◆ Short exercise ◆
Rename "Screen dimensions" to "Display size" throughout the rows below, and reproduce every row otherwise unchanged.

───── Data for processing ─────

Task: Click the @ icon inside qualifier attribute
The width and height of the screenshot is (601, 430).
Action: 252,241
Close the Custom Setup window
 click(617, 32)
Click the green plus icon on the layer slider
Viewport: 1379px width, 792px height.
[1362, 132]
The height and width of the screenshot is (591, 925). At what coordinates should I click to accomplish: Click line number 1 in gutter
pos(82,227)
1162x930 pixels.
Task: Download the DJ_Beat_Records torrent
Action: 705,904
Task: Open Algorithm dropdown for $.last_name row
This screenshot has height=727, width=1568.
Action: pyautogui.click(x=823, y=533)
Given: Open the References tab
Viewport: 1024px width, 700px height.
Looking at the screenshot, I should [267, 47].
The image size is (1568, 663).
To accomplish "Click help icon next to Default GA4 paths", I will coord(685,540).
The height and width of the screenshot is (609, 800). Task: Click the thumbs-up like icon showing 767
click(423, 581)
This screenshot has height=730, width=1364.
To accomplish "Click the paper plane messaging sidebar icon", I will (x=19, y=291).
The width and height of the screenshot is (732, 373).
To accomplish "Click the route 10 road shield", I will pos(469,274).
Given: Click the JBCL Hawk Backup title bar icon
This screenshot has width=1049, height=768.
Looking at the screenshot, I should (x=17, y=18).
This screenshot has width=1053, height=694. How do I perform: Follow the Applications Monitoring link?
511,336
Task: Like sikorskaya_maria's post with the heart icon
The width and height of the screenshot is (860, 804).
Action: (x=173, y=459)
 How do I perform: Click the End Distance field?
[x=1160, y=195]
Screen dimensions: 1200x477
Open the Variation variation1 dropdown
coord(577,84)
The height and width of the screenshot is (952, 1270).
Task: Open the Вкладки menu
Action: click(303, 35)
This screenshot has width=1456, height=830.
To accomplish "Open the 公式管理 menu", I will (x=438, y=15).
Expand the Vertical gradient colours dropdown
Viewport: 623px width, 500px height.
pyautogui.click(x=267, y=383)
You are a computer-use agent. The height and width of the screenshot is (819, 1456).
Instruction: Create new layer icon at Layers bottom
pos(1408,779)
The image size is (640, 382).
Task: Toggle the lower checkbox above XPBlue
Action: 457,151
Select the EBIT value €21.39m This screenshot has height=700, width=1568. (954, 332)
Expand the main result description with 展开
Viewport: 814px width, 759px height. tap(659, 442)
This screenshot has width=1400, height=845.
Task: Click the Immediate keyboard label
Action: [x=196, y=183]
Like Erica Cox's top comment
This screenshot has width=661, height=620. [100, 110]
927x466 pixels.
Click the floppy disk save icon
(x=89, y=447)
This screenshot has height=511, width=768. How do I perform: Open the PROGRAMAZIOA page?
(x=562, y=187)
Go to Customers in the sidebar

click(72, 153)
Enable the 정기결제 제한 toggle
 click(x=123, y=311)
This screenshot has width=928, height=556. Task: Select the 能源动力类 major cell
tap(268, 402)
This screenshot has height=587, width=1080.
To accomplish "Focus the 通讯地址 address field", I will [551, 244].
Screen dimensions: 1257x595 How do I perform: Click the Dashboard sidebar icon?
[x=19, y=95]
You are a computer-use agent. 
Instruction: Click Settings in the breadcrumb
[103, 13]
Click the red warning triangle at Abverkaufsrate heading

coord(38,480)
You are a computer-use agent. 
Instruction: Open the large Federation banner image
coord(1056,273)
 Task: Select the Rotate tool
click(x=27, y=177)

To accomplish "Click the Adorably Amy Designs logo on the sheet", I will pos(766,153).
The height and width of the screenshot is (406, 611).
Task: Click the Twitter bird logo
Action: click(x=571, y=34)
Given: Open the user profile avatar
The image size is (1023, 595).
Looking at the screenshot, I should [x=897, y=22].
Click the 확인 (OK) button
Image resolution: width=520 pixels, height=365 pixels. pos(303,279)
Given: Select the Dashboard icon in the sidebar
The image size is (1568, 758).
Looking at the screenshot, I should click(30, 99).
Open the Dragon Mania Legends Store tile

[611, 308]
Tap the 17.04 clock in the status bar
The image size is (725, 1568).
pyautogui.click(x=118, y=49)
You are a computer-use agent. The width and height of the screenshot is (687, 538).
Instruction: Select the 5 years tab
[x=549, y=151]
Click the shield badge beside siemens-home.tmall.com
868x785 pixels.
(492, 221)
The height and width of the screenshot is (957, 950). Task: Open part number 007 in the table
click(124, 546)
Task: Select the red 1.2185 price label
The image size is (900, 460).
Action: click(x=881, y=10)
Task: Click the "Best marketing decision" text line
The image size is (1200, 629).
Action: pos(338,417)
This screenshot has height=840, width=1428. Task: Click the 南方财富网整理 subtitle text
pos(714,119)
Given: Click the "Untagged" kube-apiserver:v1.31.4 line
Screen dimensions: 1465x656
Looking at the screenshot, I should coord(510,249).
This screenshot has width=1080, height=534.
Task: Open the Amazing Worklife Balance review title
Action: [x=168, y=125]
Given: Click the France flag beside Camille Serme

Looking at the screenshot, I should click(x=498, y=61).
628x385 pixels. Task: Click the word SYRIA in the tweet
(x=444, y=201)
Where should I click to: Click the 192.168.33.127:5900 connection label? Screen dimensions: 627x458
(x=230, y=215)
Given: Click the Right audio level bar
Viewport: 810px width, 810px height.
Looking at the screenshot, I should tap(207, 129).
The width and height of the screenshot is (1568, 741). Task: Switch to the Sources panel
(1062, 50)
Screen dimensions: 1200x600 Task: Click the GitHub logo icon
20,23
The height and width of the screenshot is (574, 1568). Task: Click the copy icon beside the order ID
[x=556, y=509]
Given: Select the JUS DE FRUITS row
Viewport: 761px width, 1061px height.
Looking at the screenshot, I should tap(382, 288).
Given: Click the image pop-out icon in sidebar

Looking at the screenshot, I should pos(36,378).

─────

◆ Written solution ◆
Task: Click the @ icon inside qualifier attribute
The width and height of the screenshot is (601, 430).
Action: 252,241
Close the Custom Setup window
 click(617, 32)
Click the green plus icon on the layer slider
Viewport: 1379px width, 792px height.
[1362, 132]
The height and width of the screenshot is (591, 925). At what coordinates should I click to accomplish: Click line number 1 in gutter
pos(82,227)
1162x930 pixels.
Task: Download the DJ_Beat_Records torrent
Action: 705,904
Task: Open Algorithm dropdown for $.last_name row
This screenshot has height=727, width=1568.
Action: pyautogui.click(x=823, y=533)
Given: Open the References tab
Viewport: 1024px width, 700px height.
Looking at the screenshot, I should [267, 47].
The image size is (1568, 663).
To accomplish "Click help icon next to Default GA4 paths", I will coord(685,540).
The height and width of the screenshot is (609, 800). Task: Click the thumbs-up like icon showing 767
click(423, 581)
This screenshot has height=730, width=1364.
To accomplish "Click the paper plane messaging sidebar icon", I will (x=19, y=291).
The width and height of the screenshot is (732, 373).
To accomplish "Click the route 10 road shield", I will pos(469,274).
Given: Click the JBCL Hawk Backup title bar icon
This screenshot has width=1049, height=768.
Looking at the screenshot, I should (x=17, y=18).
This screenshot has width=1053, height=694. How do I perform: Follow the Applications Monitoring link?
511,336
Task: Like sikorskaya_maria's post with the heart icon
The width and height of the screenshot is (860, 804).
Action: (x=173, y=459)
 How do I perform: Click the End Distance field?
[x=1160, y=195]
Display size: 1200x477
Open the Variation variation1 dropdown
coord(577,84)
The height and width of the screenshot is (952, 1270).
Task: Open the Вкладки menu
Action: click(303, 35)
This screenshot has width=1456, height=830.
To accomplish "Open the 公式管理 menu", I will (x=438, y=15).
Expand the Vertical gradient colours dropdown
Viewport: 623px width, 500px height.
pyautogui.click(x=267, y=383)
You are a computer-use agent. The height and width of the screenshot is (819, 1456).
Instruction: Create new layer icon at Layers bottom
pos(1408,779)
The image size is (640, 382).
Task: Toggle the lower checkbox above XPBlue
Action: 457,151
Select the EBIT value €21.39m This screenshot has height=700, width=1568. (954, 332)
Expand the main result description with 展开
Viewport: 814px width, 759px height. tap(659, 442)
This screenshot has width=1400, height=845.
Task: Click the Immediate keyboard label
Action: [x=196, y=183]
Like Erica Cox's top comment
This screenshot has width=661, height=620. [100, 110]
927x466 pixels.
Click the floppy disk save icon
(x=89, y=447)
This screenshot has height=511, width=768. How do I perform: Open the PROGRAMAZIOA page?
(x=562, y=187)
Go to Customers in the sidebar

click(72, 153)
Enable the 정기결제 제한 toggle
 click(x=123, y=311)
This screenshot has width=928, height=556. Task: Select the 能源动力类 major cell
tap(268, 402)
This screenshot has height=587, width=1080.
To accomplish "Focus the 通讯地址 address field", I will [551, 244].
Display size: 1257x595 How do I perform: Click the Dashboard sidebar icon?
[x=19, y=95]
You are a computer-use agent. 
Instruction: Click Settings in the breadcrumb
[103, 13]
Click the red warning triangle at Abverkaufsrate heading

coord(38,480)
You are a computer-use agent. 
Instruction: Open the large Federation banner image
coord(1056,273)
 Task: Select the Rotate tool
click(x=27, y=177)

To accomplish "Click the Adorably Amy Designs logo on the sheet", I will pos(766,153).
The height and width of the screenshot is (406, 611).
Task: Click the Twitter bird logo
Action: click(x=571, y=34)
Given: Open the user profile avatar
The image size is (1023, 595).
Looking at the screenshot, I should [x=897, y=22].
Click the 확인 (OK) button
Image resolution: width=520 pixels, height=365 pixels. pos(303,279)
Given: Select the Dashboard icon in the sidebar
The image size is (1568, 758).
Looking at the screenshot, I should click(30, 99).
Open the Dragon Mania Legends Store tile

[611, 308]
Tap the 17.04 clock in the status bar
The image size is (725, 1568).
pyautogui.click(x=118, y=49)
You are a computer-use agent. The width and height of the screenshot is (687, 538).
Instruction: Select the 5 years tab
[x=549, y=151]
Click the shield badge beside siemens-home.tmall.com
868x785 pixels.
(492, 221)
The height and width of the screenshot is (957, 950). Task: Open part number 007 in the table
click(124, 546)
Task: Select the red 1.2185 price label
The image size is (900, 460).
Action: click(x=881, y=10)
Task: Click the "Best marketing decision" text line
The image size is (1200, 629).
Action: pos(338,417)
This screenshot has height=840, width=1428. Task: Click the 南方财富网整理 subtitle text
pos(714,119)
Given: Click the "Untagged" kube-apiserver:v1.31.4 line
Display size: 1465x656
Looking at the screenshot, I should coord(510,249).
This screenshot has width=1080, height=534.
Task: Open the Amazing Worklife Balance review title
Action: [x=168, y=125]
Given: Click the France flag beside Camille Serme

Looking at the screenshot, I should click(x=498, y=61).
628x385 pixels. Task: Click the word SYRIA in the tweet
(x=444, y=201)
Where should I click to: Click the 192.168.33.127:5900 connection label? Display size: 627x458
(x=230, y=215)
Given: Click the Right audio level bar
Viewport: 810px width, 810px height.
Looking at the screenshot, I should tap(207, 129).
The width and height of the screenshot is (1568, 741). Task: Switch to the Sources panel
(1062, 50)
Display size: 1200x600 Task: Click the GitHub logo icon
20,23
The height and width of the screenshot is (574, 1568). Task: Click the copy icon beside the order ID
[x=556, y=509]
Given: Select the JUS DE FRUITS row
Viewport: 761px width, 1061px height.
Looking at the screenshot, I should tap(382, 288).
Given: Click the image pop-out icon in sidebar

Looking at the screenshot, I should pos(36,378).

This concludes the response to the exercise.